NeverGoingBack said:


> ... Just thinking about the holidays coming up and how they are going to be spent single this yr. no decorating the Xmas tree and going to this awesome Xmas light display walk through at a park, having thanksgiving at her families home like I did every yr(I don’t really have any family.)


May I make a suggestion or two?

I recommend this year that you have TWO thanksgivings. For the first one, go volunteer at a homeless shelter that's having a thanksgiving meal. SHARE with people who are less fortunate, and you will soon discover just how blessed you are and you'll also make someone else feel "not so alone." For the second one, invite over anyone you know who doesn't have anywhere to go for thanksgiving. You make the turkey--they bring a dish to share if they want to come...and you will have more food than you know what to do with!

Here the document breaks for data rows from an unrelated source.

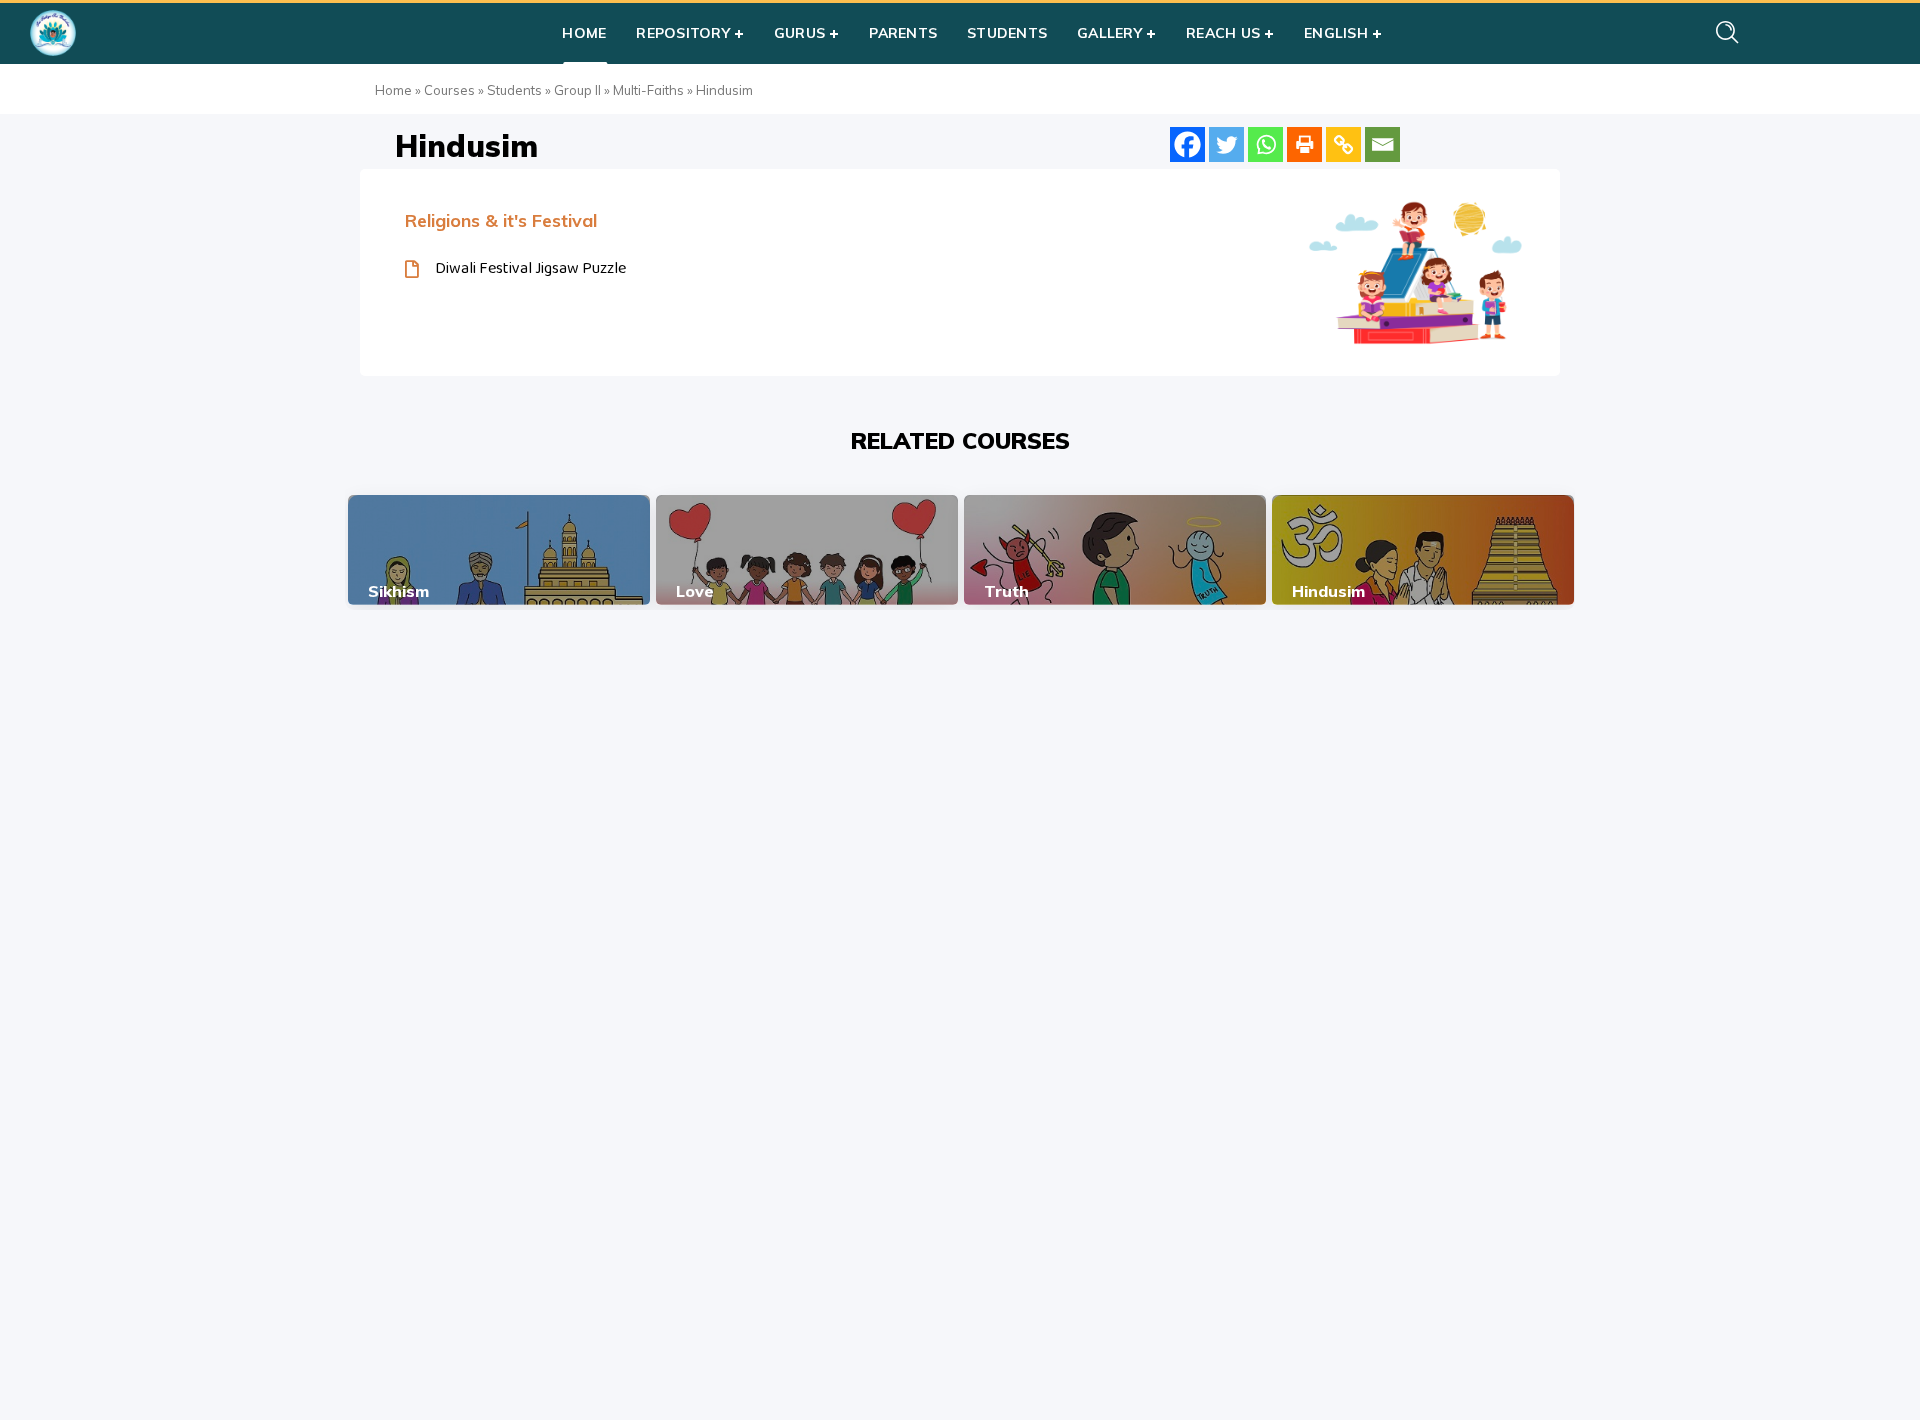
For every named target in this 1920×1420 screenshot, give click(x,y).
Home (393, 90)
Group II (577, 90)
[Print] (1304, 144)
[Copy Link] (1343, 144)
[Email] (1382, 144)
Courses (449, 90)
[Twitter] (1226, 144)
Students (514, 90)
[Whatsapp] (1265, 144)
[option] (499, 550)
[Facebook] (1187, 144)
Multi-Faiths (648, 90)
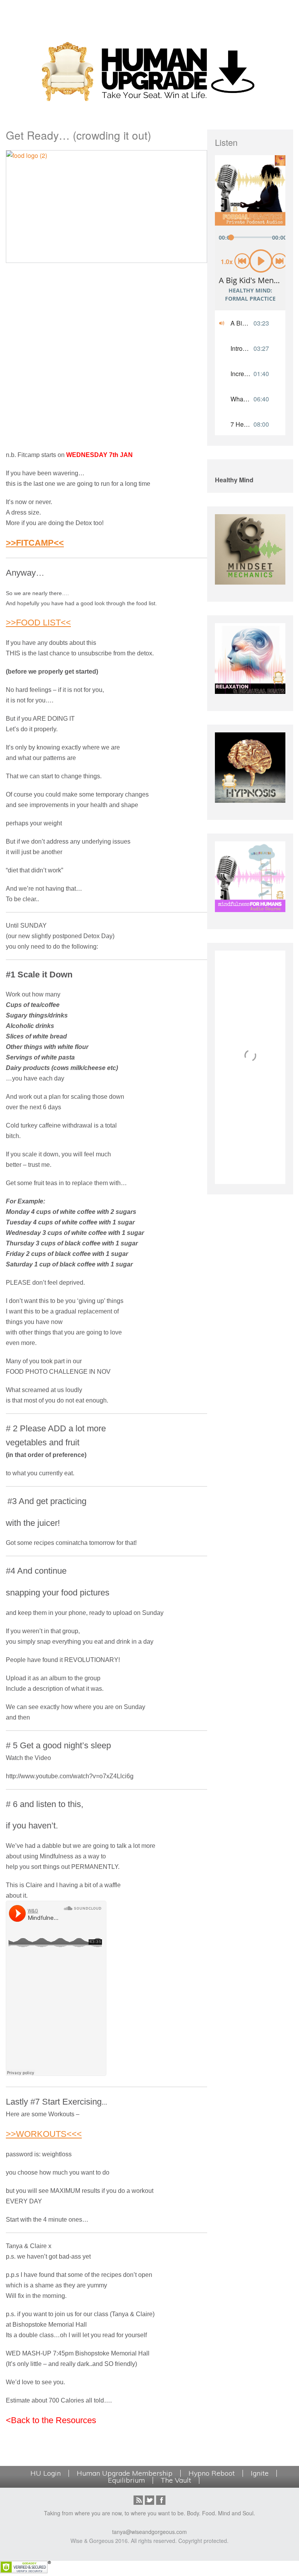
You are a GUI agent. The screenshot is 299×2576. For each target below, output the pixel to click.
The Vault (176, 2480)
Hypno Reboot (211, 2473)
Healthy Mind (234, 479)
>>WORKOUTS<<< (44, 2134)
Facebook (160, 2500)
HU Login (45, 2473)
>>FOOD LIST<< (38, 622)
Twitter (149, 2500)
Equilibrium (126, 2480)
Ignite (260, 2473)
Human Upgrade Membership (124, 2473)
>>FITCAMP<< (35, 543)
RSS (138, 2500)
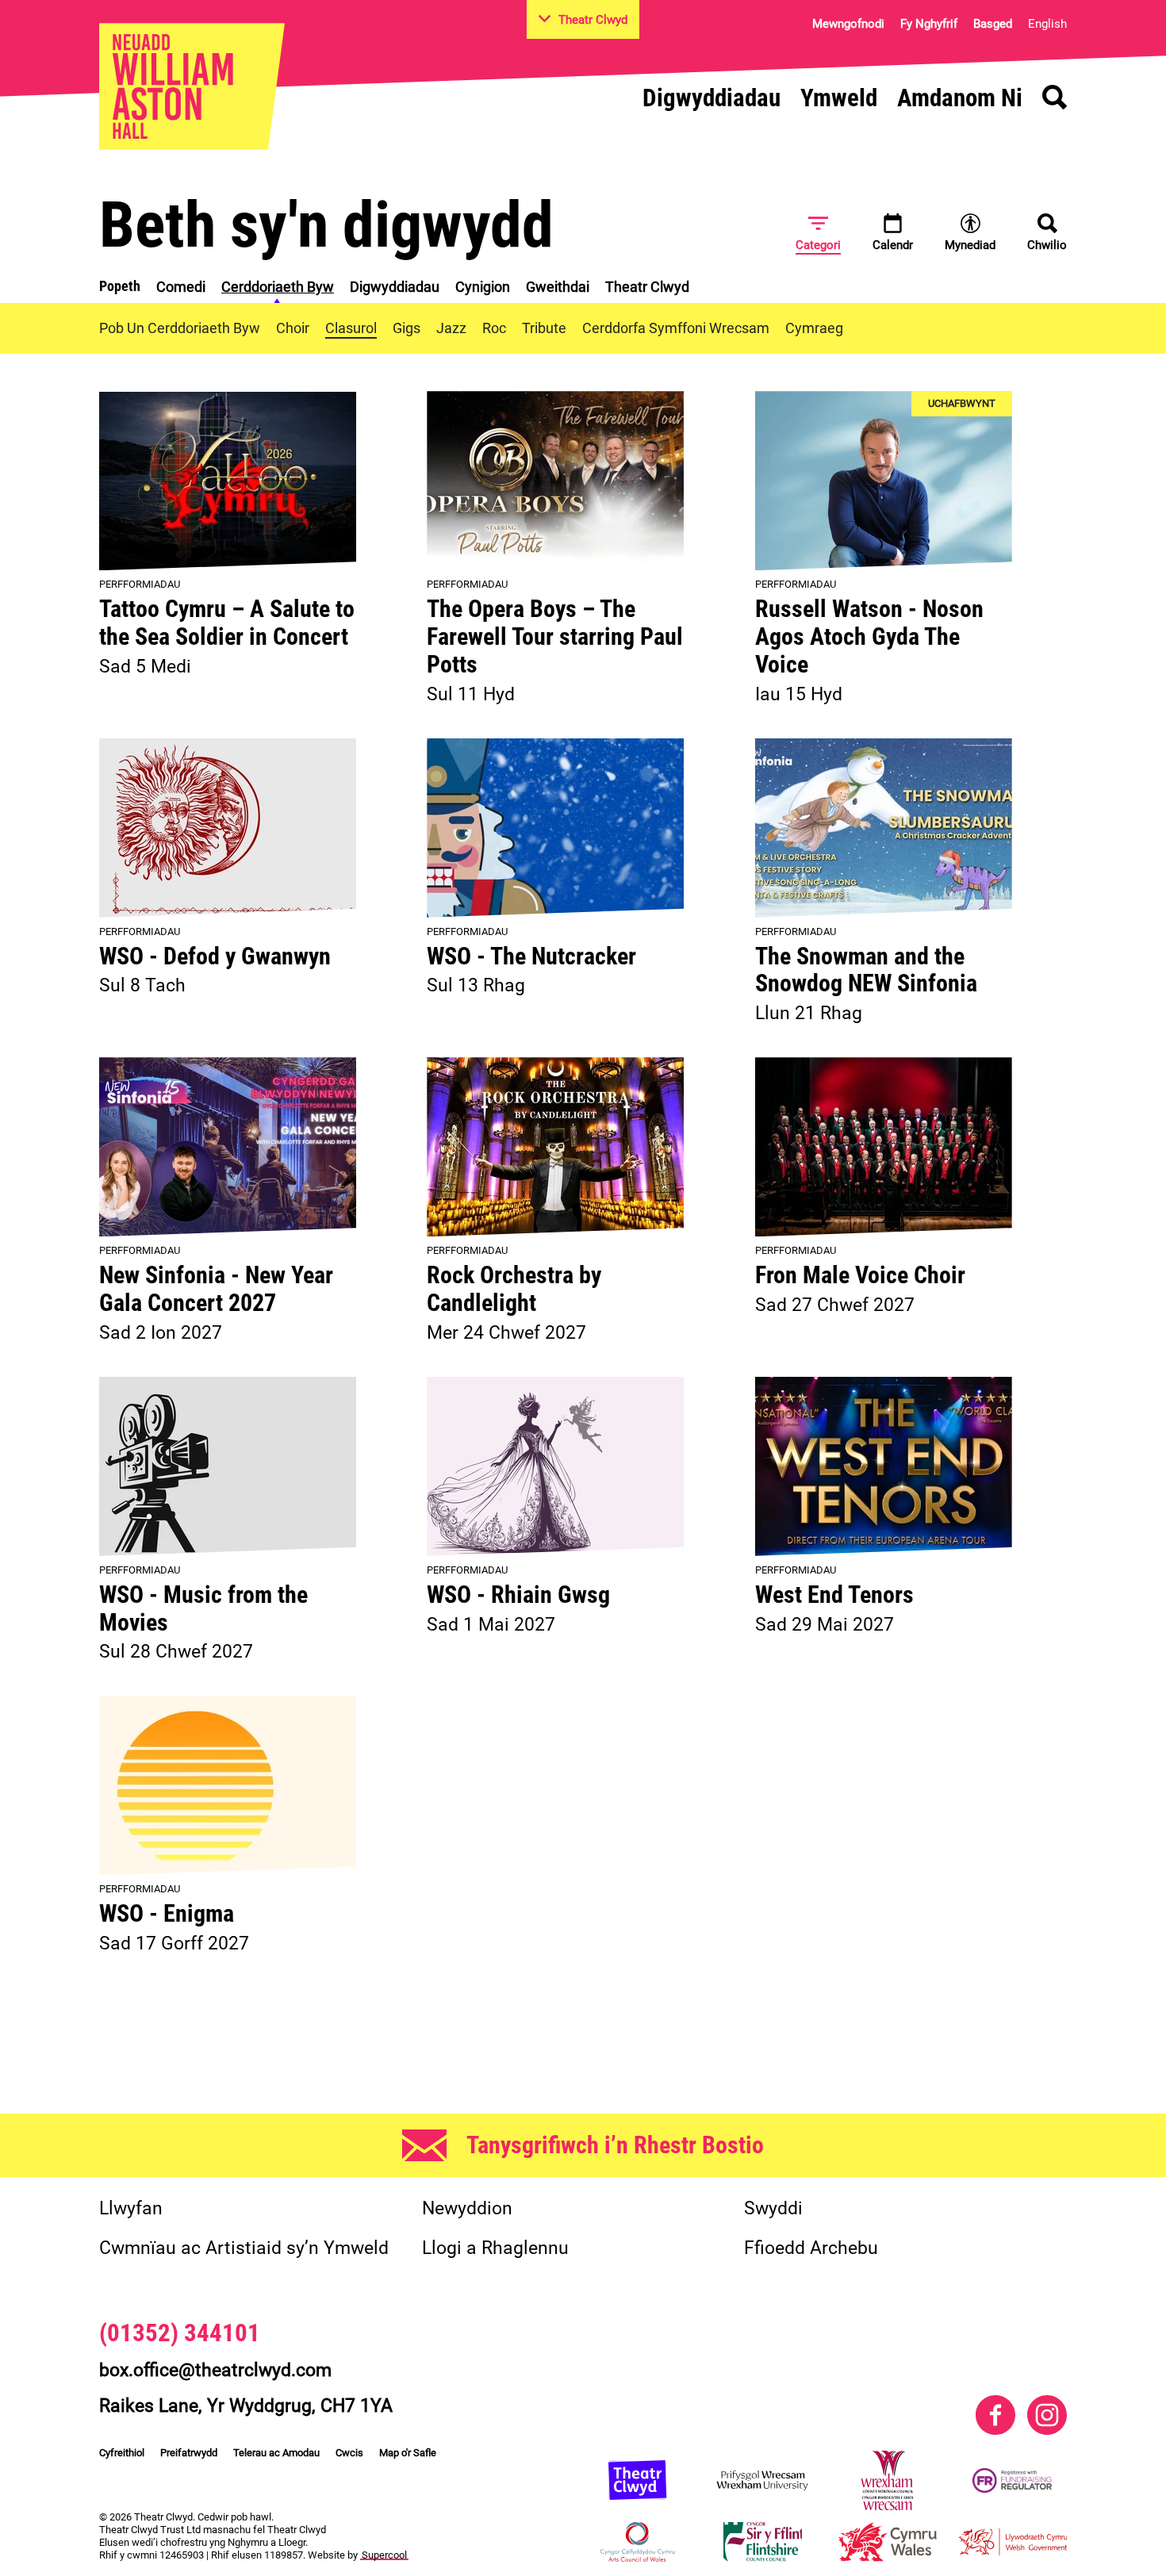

Next, for Christmas, I recommend that you think about what traditions are important to YOU (just you...all yours) and do those traditions. If there is a tradition you've always WANTED to do but couldn't because of being married, do that tradition too. And if there's a new tradition you aren't sure about but you want to try...try it! 

My first Christmas after divorce, my exH took my kids to DisneyLand (I seriously could not make this up!). Anyway, I was all alone, so I went to the Nutcracker Ballet and LOVED IT! I got super dressed up. I also took myself on a horse-drawn carriage ride...why not? I went to the candle-light Christmas Eve service, and it meant something to me. I made pancakes for myself in my pajamas, and enjoyed it! I called my family (parents and siblings), and baked cookies, and then went SLEDDING. Again...why not? My point is that I did some stuff I like that no one else does (no one in my family wanted to go to the ballet--trust me LOL...and no one thought an adult should go sledding).


----------



## Mr.Married (Feb 21, 2018)

Affaircare said:


> May I make a suggestion or two?
> 
> ..and no one thought an adult should go sledding).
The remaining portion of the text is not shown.